MATERIAL PROVIDED »
----

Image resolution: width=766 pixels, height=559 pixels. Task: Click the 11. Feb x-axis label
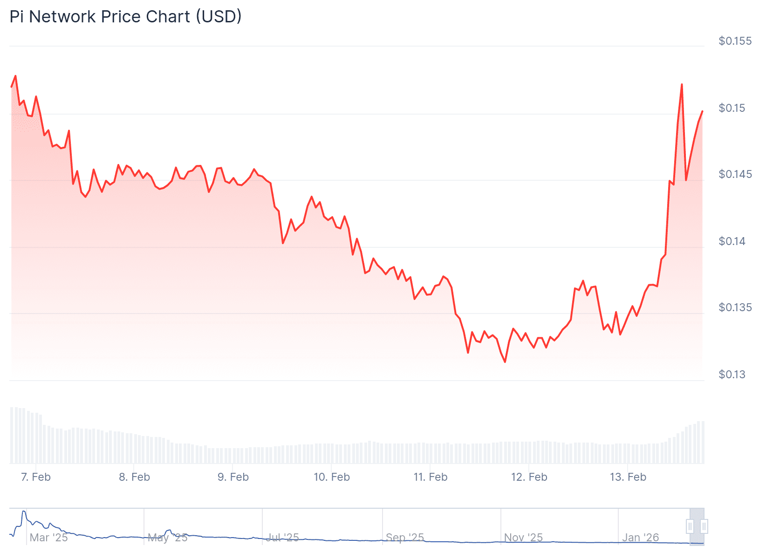[x=431, y=477]
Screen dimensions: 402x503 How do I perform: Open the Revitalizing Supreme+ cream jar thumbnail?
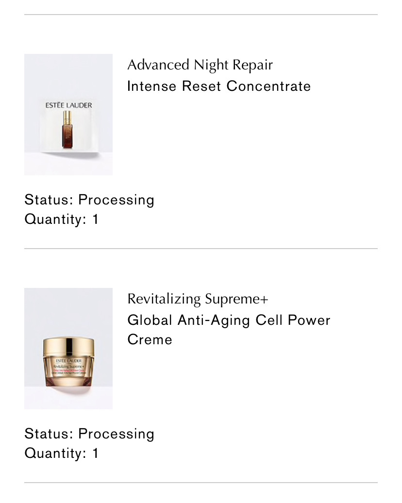(x=68, y=349)

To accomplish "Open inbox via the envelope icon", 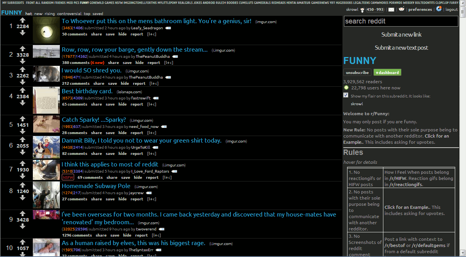I will [x=391, y=9].
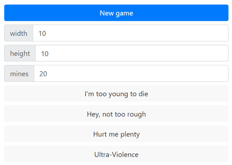Choose the "I'm too young to die" difficulty
Viewport: 232px width, 165px height.
116,93
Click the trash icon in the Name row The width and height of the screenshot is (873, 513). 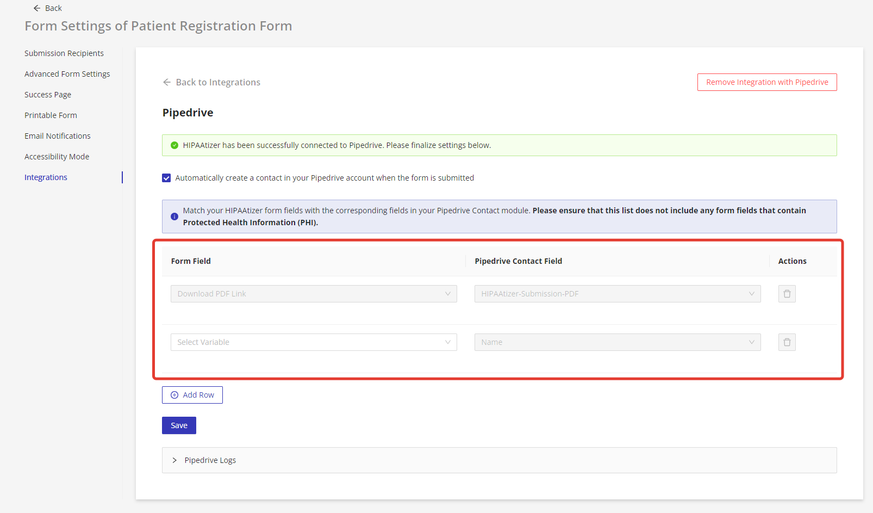click(x=787, y=342)
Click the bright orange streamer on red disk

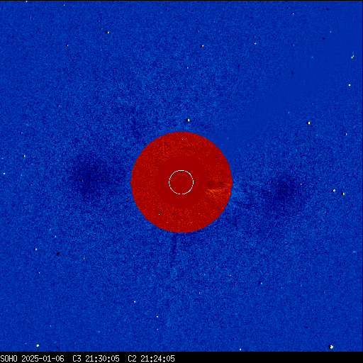click(218, 190)
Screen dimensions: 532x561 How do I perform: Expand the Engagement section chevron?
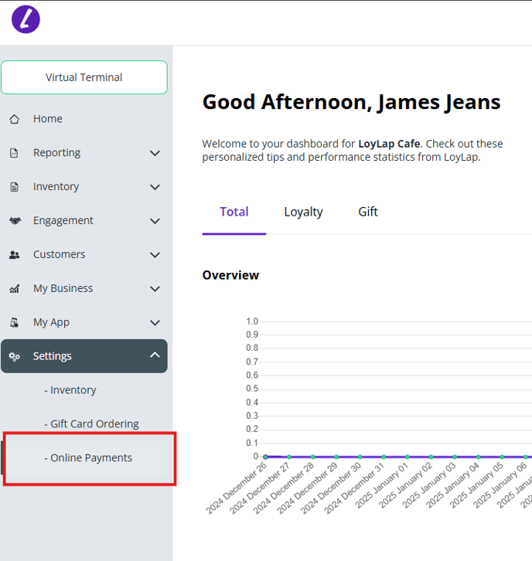point(155,221)
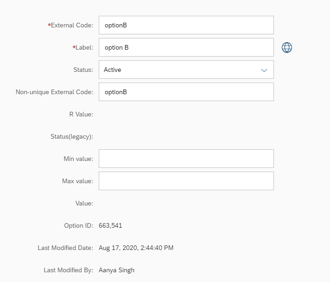Click the Non-unique External Code label
This screenshot has height=282, width=330.
tap(54, 92)
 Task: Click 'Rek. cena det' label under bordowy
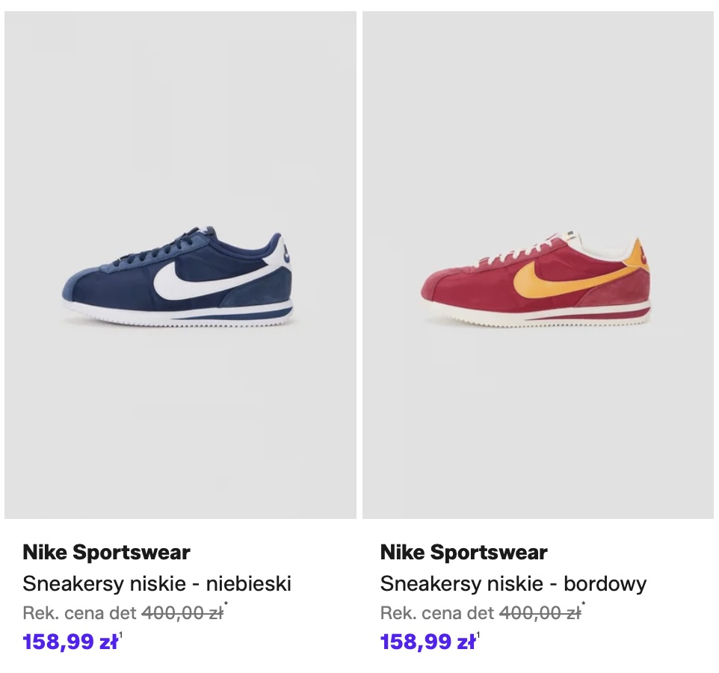pos(437,614)
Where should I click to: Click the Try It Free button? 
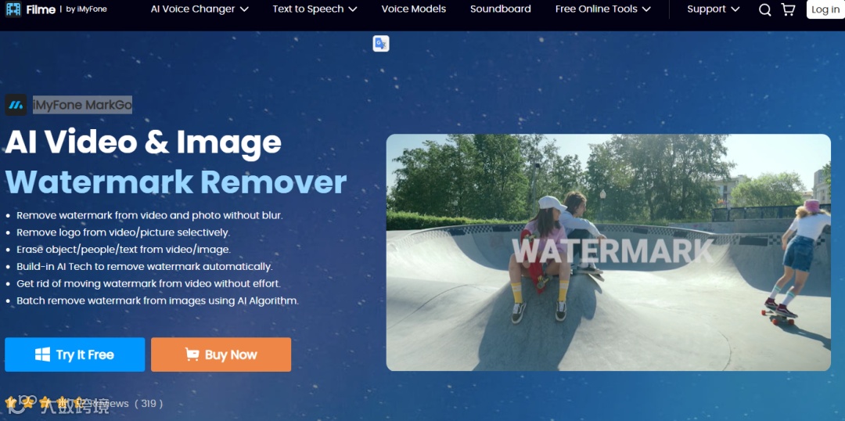(75, 354)
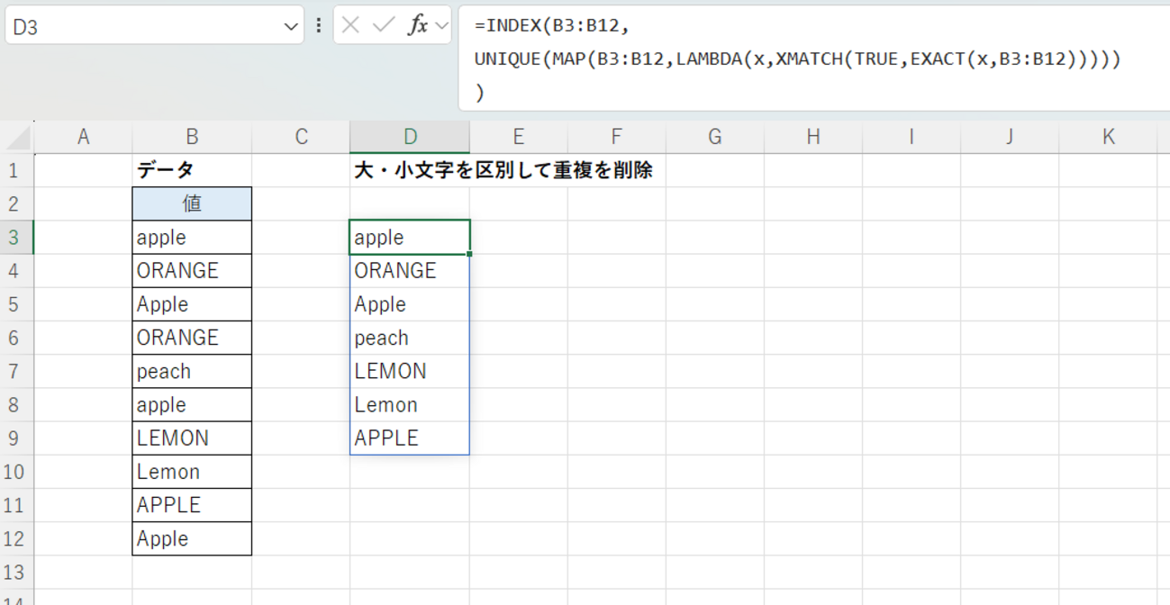
Task: Click the three-dot Name Box resize handle
Action: coord(318,26)
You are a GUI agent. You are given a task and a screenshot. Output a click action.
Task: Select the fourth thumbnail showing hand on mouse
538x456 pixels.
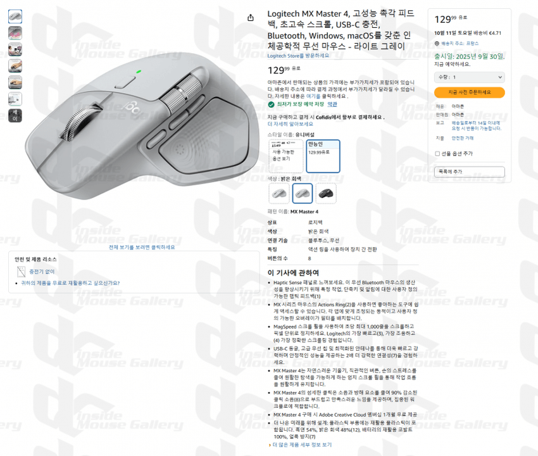click(x=15, y=66)
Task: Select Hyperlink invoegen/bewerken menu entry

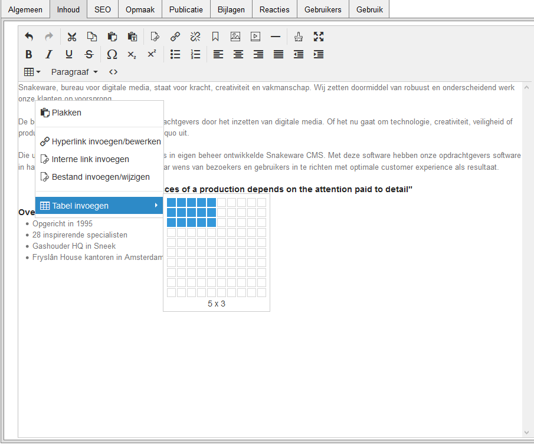Action: click(x=106, y=141)
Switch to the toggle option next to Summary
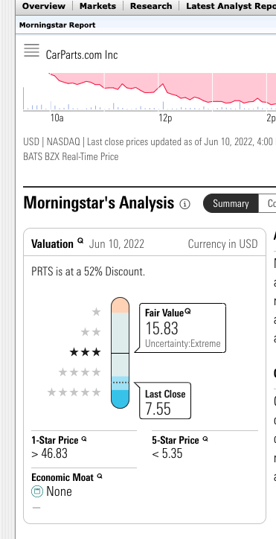 click(x=267, y=203)
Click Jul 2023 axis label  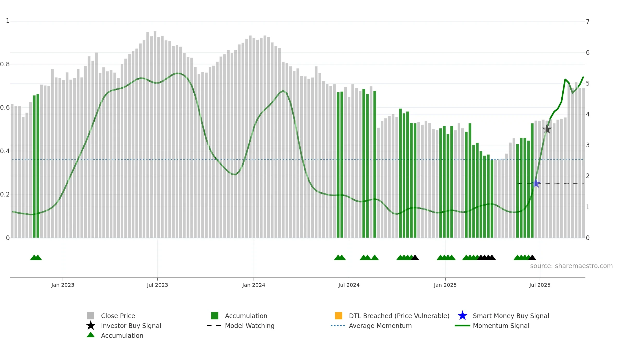(x=158, y=285)
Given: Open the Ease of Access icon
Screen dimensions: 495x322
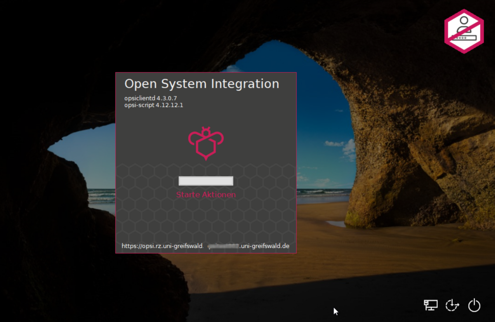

----

DIRECTIONS FOR THIS TASK » Please set down only the lines from the one containing "Given: Open the Ease of Access icon" through the end of the entries, exactly as they stand, both ends included and with no pictures.

SOLUTION FOR THIS TASK »
Given: Open the Ease of Access icon
Screen dimensions: 495x322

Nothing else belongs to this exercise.